1. **Always maintain N-1 version** in your container registry for instant rollback
2. **Snapshot databases before migrations** — restore is your only option for destructive changes
3. **Automate health checks** in CI/CD to catch failures before full rollout
4. **Use feature flags** for risky changes — disable without redeploying
5. **Practice rollbacks monthly** on staging with the same procedures

## Common Mistakes

1. **Rolling back the app without rolling back database migrations** — schema mismatch causes crashes
2. **Not pausing the rollout first** — rollback fights with an ongoing deployment
3. **Forgetting to verify after rollback** — assumes rollback worked without checking metrics
4. **Deleting the failed deployment too quickly** — lose logs needed for root cause analysis
5. **Rolling back without understanding the failure** — may re-introduce the issue in next deploy

## Frequently Asked Questions

### How do I know which revision to roll back to?

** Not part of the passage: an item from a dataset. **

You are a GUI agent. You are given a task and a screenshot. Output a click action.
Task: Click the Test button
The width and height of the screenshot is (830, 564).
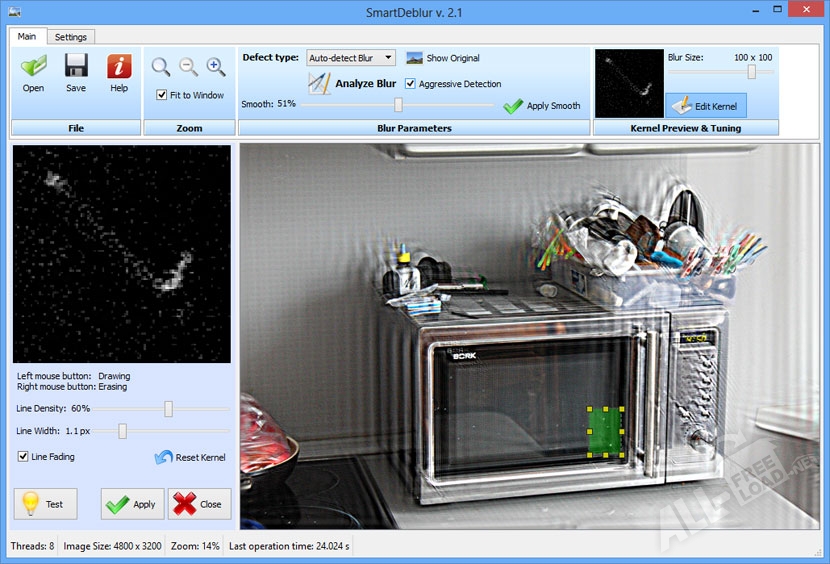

Check `kubectl rollout history deployment/myapp` for revision numbers. The last known good revision is usually N-1. Cross-reference with deployment timestamps in your CI/CD pipeline.

### Can I roll back a database migration that deleted data?

No. If a migration dropped columns, deleted rows, or altered data, `flyway undo` or `rails db:rollback` cannot recover it. You must restore from a pre-deployment snapshot or backup.

### What if the rollback also fails?

If `kubectl rollout undo` fails (e.g., missing image), manually set the deployment to the previous image tag: `kubectl set image deployment/myapp myapp=registry/app:v1.2.3`. If that fails too, scale the deployment to zero and investigate — you may need to rebuild the previous version from source.